Background:  HAART with some protease inhibitors (PI) and nonnucleoside reverse transcriptase inhibitor (NNRTI) is associated with hyperlipidemia. In contrast to a PI, the NNRTI efavirenz (EFV) increases both total and high density cholesterols, which may mitigate atherogenic effects. EFV inhibits the lipogenic pathway in murine adipocytes in vitro, but the effect on human adipocytes and hepatocytes is unknown.

Methods:  Lipogenesis was assayed as [¹⁴C]2-acetate incorporation into triglycerides and cholesterol in fully differentiated human primary adipocytes and HepG2 hepatoma cells. Lipolysis was assessed as glycerol release (± isoproterenol stimulation) and insulin-stimulated glucose uptake was determined using [³H]deoxyglucose. The activation of the lipogenic transcriptional factor sterol regulatory element binding protein (SREBP) was measured in HepG2 cells using transient transfection with a response element linked to a luciferase reporter gene.

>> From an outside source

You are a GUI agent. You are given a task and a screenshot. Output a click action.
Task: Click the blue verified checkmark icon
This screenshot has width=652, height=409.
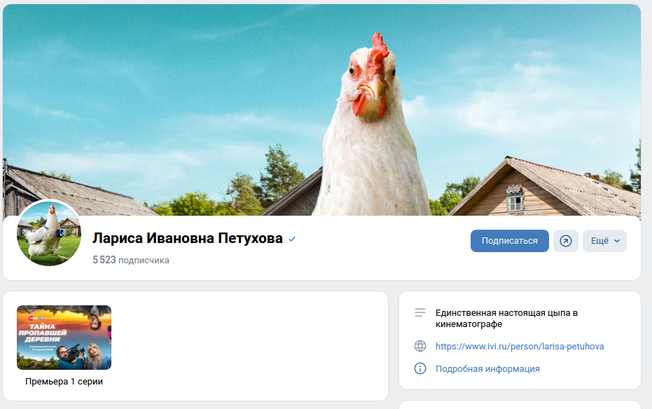pyautogui.click(x=292, y=239)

Results:  At concentrations up to 30 µM, EFV was not cytotoxic, as measured by cell adenosine triphosphate or protein content, but inhibited triglyceride and cholesterol synthesis in a concentration and time-dependent manner in both hepatocytes and adipocytes, and blunted activity of SREBP (see the table). The lowest inhibitory concentration was 5 µM (EFV C_max ~5 to 12 µM). Cholesterol synthesis was inhibited at lower concentrations than triglyceride synthesis after 16 hours and 5 days. The IC₅₀ for inhibition of SREBP2 was 10.4 µM after a 16-hour incubation. EFV did not affect adipocyte glucose uptake or promote lipolysis (± isoproterenol stimulation).

	IC50 (µM) 16 Hours		IC50 (µM) 5 Days
	Triglyceride	Cholesterol	Triglyceride	Cholesterol
HepG2	31.9	15.3	7.3	5.9
Adipocytes	> 30	16.8	> 30	29.1

Keywords: efavirenz; dyslipidemia; lipodystrophy